Dressez la liste des lignes ci-dessous qui contiennent le mot « link », en tenant compte de la casse.
****************
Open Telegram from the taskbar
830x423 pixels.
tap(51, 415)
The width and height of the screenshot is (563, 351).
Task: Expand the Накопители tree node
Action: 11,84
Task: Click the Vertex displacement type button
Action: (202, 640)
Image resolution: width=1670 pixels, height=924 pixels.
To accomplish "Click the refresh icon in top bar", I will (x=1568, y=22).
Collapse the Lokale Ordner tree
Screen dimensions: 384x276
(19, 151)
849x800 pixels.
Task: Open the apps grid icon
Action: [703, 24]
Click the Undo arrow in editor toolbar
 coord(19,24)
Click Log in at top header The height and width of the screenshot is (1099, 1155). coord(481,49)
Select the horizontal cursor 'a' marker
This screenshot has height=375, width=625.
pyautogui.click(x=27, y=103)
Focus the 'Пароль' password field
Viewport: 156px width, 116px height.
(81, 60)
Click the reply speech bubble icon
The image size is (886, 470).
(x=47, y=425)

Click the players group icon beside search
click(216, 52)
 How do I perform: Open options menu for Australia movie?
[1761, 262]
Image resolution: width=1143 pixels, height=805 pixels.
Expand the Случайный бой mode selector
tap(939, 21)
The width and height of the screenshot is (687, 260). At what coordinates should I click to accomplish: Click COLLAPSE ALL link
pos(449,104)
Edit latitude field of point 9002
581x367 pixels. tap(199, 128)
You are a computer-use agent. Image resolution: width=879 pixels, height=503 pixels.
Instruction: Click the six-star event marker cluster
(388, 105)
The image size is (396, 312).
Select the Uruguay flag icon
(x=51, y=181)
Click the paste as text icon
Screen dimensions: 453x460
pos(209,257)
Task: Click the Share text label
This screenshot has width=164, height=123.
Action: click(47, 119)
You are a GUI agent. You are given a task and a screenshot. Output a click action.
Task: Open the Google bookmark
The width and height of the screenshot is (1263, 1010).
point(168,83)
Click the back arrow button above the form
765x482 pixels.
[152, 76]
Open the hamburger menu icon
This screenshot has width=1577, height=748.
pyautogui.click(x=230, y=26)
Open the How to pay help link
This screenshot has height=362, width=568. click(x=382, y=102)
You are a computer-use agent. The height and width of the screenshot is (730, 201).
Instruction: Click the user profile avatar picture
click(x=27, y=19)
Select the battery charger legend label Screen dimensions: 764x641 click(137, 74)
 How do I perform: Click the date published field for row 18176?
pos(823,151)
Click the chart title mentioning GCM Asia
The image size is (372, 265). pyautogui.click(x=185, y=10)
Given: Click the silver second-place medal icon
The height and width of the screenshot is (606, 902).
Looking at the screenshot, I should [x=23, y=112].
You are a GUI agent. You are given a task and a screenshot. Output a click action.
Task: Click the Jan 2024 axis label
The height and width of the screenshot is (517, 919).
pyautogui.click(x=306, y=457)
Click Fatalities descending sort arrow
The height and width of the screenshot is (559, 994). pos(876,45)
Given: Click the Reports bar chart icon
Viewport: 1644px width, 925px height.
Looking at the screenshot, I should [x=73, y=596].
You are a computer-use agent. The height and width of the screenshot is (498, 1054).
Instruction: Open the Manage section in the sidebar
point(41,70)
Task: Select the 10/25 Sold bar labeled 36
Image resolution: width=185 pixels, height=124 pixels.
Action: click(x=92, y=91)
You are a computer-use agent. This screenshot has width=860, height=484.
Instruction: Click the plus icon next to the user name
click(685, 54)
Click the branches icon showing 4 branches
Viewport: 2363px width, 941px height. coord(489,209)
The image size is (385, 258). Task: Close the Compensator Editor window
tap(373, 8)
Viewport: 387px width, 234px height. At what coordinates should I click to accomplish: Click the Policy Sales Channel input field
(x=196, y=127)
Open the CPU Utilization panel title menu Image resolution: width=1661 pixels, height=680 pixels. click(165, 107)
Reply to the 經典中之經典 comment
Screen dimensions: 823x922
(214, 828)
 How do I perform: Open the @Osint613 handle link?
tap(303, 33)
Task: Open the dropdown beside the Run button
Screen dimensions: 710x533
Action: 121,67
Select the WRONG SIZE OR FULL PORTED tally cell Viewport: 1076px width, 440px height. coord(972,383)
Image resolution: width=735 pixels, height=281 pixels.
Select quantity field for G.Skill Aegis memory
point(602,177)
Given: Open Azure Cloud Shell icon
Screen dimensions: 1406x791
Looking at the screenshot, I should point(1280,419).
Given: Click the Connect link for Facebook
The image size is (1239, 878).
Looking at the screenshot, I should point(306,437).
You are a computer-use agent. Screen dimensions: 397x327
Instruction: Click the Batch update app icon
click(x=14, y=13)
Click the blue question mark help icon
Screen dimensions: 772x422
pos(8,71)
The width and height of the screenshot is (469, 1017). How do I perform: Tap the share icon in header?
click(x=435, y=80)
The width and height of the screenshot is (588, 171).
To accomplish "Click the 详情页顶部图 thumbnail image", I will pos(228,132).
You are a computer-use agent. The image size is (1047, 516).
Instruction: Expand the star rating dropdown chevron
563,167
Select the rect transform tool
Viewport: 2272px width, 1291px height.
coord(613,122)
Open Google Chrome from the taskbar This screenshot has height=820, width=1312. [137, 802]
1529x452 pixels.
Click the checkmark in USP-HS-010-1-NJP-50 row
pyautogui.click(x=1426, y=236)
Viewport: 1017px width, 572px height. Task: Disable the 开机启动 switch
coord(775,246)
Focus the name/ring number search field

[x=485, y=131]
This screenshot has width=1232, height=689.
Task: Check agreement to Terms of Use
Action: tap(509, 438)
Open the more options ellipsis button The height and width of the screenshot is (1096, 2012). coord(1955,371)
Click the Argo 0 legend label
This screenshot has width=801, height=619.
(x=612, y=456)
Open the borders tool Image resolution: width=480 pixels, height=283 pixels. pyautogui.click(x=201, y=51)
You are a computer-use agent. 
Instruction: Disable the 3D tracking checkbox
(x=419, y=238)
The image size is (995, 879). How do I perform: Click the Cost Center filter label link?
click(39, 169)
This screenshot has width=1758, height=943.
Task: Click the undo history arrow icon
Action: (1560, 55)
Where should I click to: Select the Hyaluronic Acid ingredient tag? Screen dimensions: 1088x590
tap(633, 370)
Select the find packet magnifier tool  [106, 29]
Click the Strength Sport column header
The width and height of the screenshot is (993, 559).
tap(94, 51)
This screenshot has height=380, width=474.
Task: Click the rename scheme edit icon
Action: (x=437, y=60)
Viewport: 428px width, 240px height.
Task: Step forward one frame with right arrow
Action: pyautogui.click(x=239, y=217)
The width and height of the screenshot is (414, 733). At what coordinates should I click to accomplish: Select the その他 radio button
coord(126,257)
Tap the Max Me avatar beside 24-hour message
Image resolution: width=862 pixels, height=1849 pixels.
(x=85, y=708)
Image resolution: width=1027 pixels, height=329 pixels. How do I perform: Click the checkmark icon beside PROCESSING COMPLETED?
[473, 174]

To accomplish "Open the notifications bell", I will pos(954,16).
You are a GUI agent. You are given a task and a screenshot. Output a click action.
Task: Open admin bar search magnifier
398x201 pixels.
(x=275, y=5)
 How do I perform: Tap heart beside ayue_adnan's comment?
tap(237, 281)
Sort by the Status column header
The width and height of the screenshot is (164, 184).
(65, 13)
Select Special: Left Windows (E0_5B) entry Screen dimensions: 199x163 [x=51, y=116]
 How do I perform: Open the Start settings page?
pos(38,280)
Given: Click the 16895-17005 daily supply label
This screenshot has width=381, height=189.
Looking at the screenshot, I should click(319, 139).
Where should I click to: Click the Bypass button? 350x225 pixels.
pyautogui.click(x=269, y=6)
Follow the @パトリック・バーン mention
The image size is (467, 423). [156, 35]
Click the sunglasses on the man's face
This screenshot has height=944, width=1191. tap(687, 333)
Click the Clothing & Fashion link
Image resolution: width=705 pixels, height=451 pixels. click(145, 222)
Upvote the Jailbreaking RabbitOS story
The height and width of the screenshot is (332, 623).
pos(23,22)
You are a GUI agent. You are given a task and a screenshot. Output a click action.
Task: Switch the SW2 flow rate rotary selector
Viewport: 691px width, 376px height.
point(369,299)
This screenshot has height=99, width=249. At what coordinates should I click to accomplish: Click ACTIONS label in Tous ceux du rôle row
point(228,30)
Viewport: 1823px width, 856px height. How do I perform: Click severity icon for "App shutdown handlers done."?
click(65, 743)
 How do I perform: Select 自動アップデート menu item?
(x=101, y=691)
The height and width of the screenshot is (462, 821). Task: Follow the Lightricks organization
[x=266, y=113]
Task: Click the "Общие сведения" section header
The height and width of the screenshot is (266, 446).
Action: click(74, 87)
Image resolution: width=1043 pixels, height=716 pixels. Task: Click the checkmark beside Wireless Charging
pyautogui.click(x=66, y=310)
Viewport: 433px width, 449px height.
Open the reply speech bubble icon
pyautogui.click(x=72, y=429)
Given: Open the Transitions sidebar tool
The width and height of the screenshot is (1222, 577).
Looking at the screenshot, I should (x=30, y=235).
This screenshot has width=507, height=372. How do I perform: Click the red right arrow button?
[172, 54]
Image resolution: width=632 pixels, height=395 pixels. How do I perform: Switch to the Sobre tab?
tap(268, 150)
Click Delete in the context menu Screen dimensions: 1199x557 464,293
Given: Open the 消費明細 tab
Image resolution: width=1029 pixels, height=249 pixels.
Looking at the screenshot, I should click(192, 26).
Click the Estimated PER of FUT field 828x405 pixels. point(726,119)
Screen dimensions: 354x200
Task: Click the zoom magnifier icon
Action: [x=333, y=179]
****************
> _Résultat obtenu_:
The width and height of the screenshot is (687, 260). At what coordinates should I click to accomplish: Click COLLAPSE ALL link
Open the How to pay help link
 How do I perform: Open the @Osint613 handle link?
Given: Click the Connect link for Facebook
The image size is (995, 879). How do I perform: Click the Cost Center filter label link?
Click the Clothing & Fashion link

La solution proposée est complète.